A large, dark, powerful falcon with long, pointed wings and a long, narrow, tapered tail. Plumage is similar between the sexes, but females are larger.
The Peregrine Falcon has a black hood that extends down along the side of the head in a distinctive wide mustache mark. Upper parts of the bird are a dark slate-gray and lightly barred; underparts are a whitish color at the throat, shading to a buffy color with elongated spots on the chest, and more dark barring across the abdomen; legs and feet of the adult are bright yellow. Like all other members of the falcon family, the Peregrine has a distinct notch in the upper mandible for cervical dislocation of its prey.
This falcon flies with smooth, shallow, powerful wing beats, often soaring high with wings out flat and tail fanned when searching for prey, then diving and maneuvering at high speed to strike birds in midair.

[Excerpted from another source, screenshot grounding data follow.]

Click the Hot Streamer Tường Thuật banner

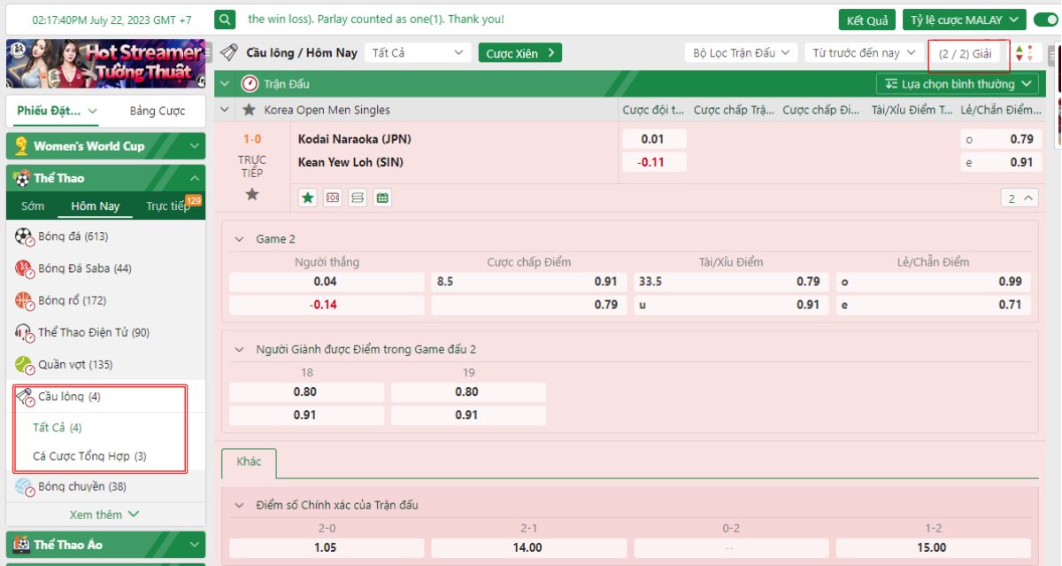pos(105,63)
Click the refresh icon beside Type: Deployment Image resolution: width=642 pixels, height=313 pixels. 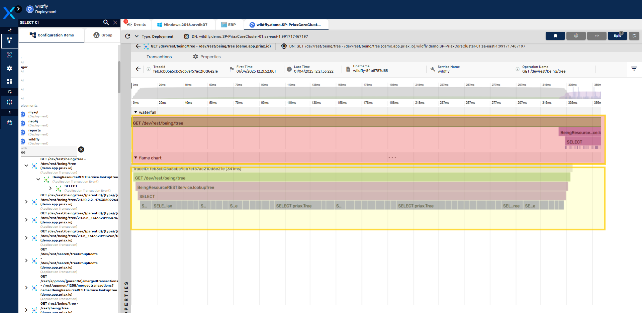pyautogui.click(x=127, y=36)
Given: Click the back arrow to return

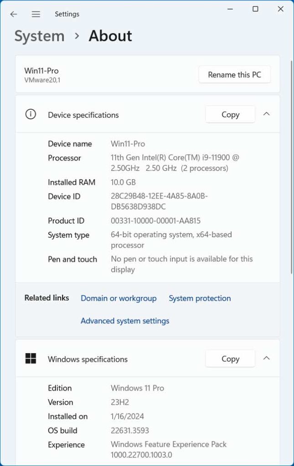Looking at the screenshot, I should pyautogui.click(x=13, y=14).
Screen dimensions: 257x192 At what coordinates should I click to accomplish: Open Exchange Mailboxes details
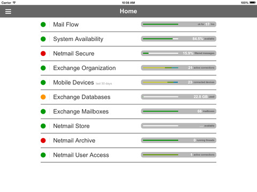[x=129, y=111]
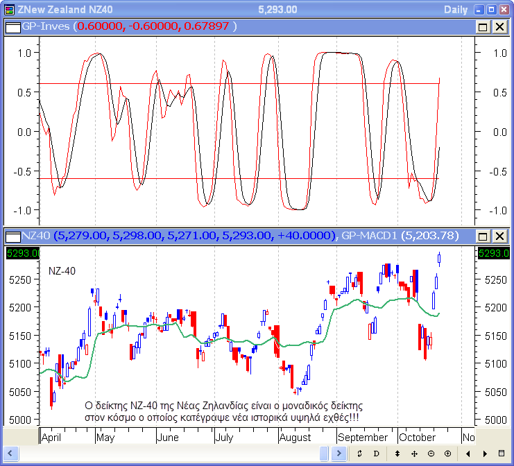Click the vertical double-arrow rescale icon
514x466 pixels.
pyautogui.click(x=397, y=454)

Peregrines are capable of gliding and flapping speeds up to 60 mph, and of reaching speeds up to 200 mph in spectacular dives called stoops.

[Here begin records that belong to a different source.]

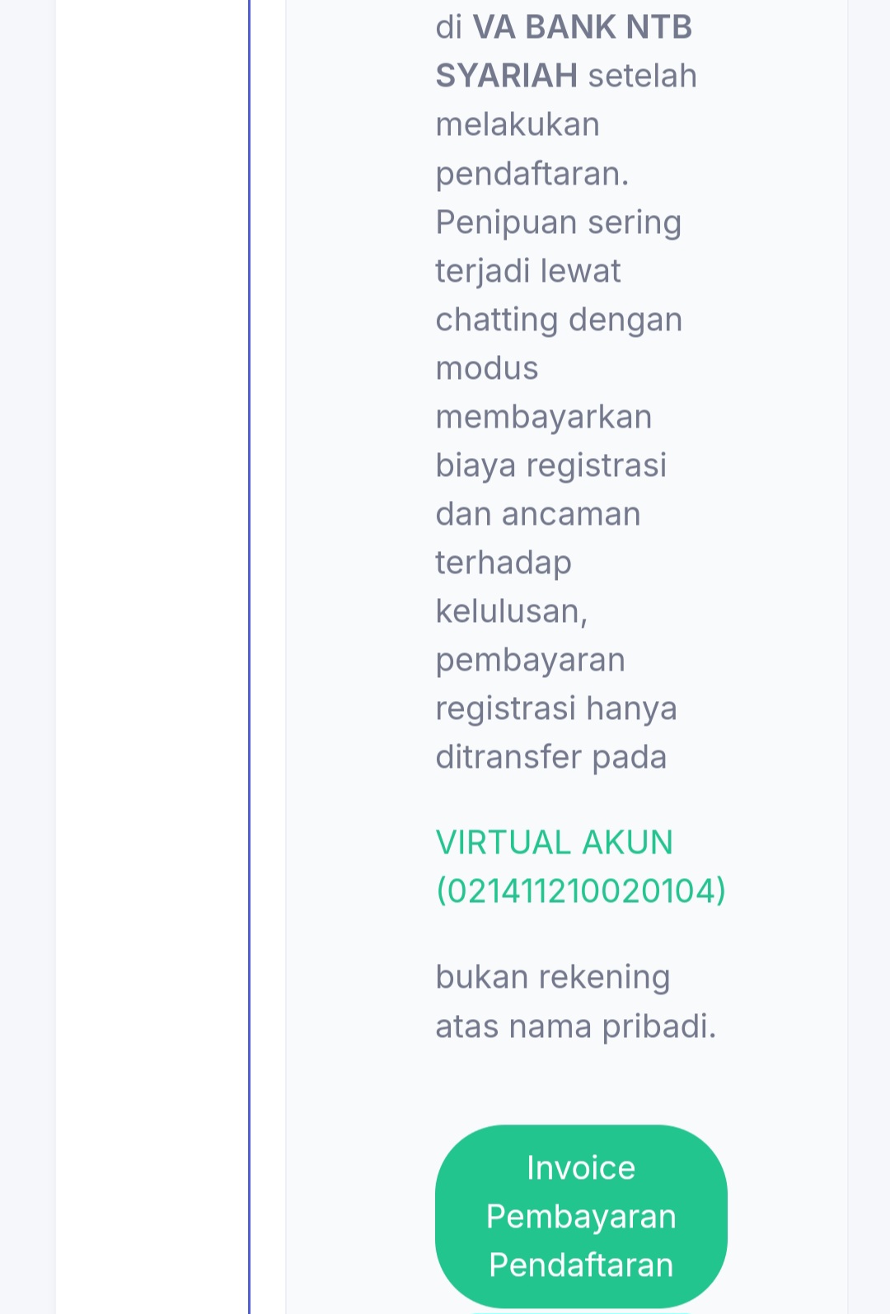The width and height of the screenshot is (890, 1314).
Task: Click the bold VA BANK NTB text
Action: (x=582, y=27)
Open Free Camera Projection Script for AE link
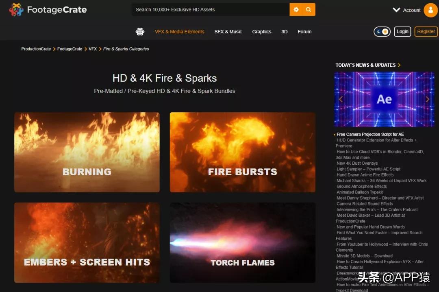The width and height of the screenshot is (439, 292). (370, 134)
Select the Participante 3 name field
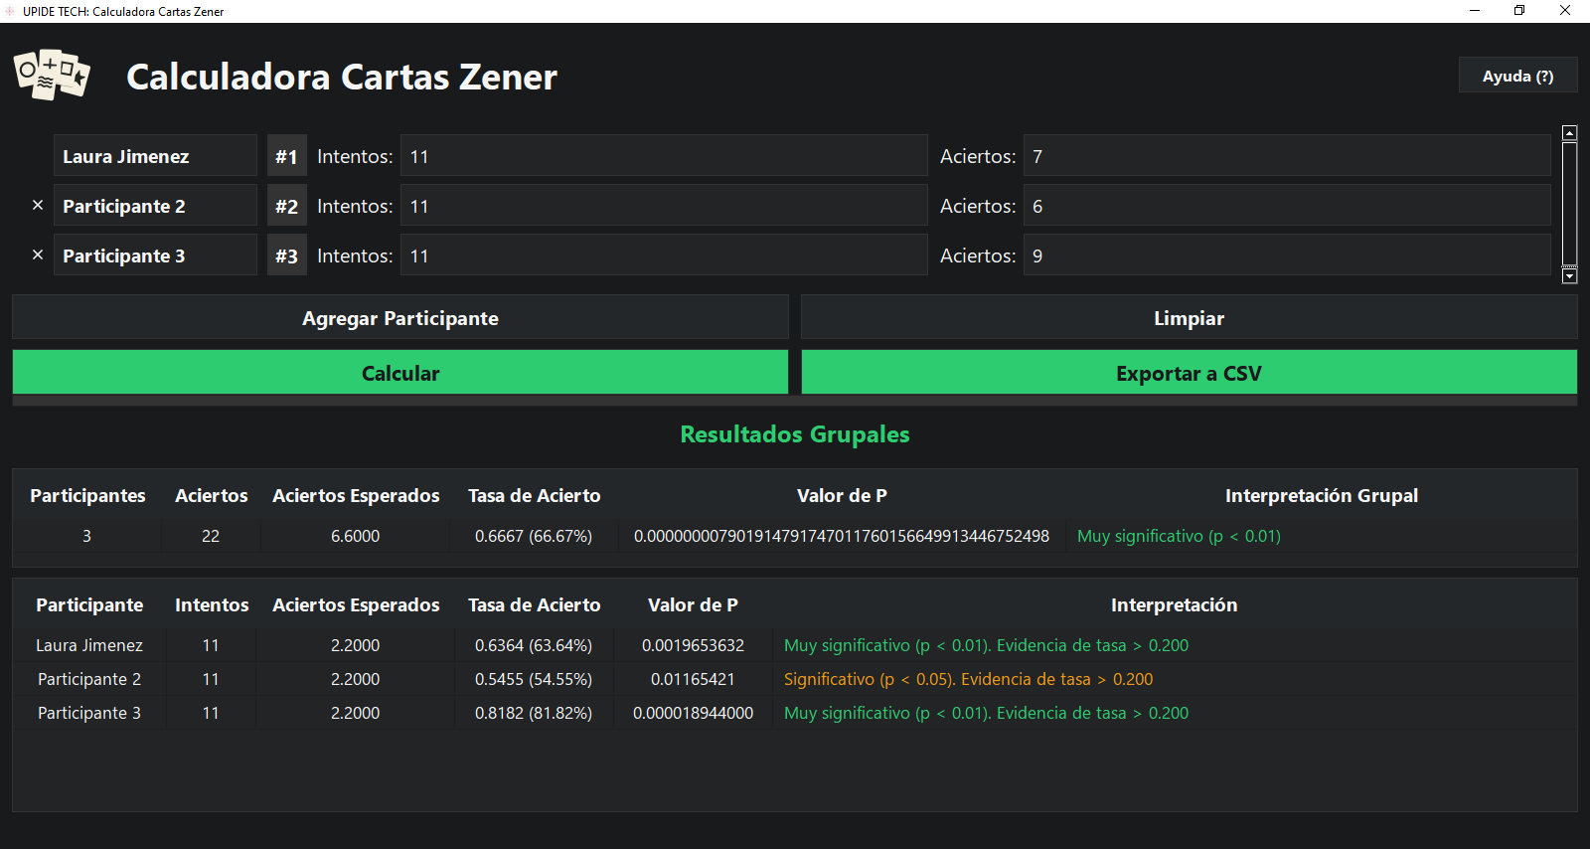1590x849 pixels. 154,255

We got to meet Freya, one of CRC’s resident falcons close up on Anna’s class field trip. We each took a photo.
I was in the back and used the zoom lens on Julia’s camera. Anna didn’t need a zoom lens. She was in the front row and got to see Freya up close.
When the keeper talked about the dark feathers under the falcon’s eyes and how they help her see—sort of like eye-black—Anna compared them to the dark stripes under the cheetahs eyes.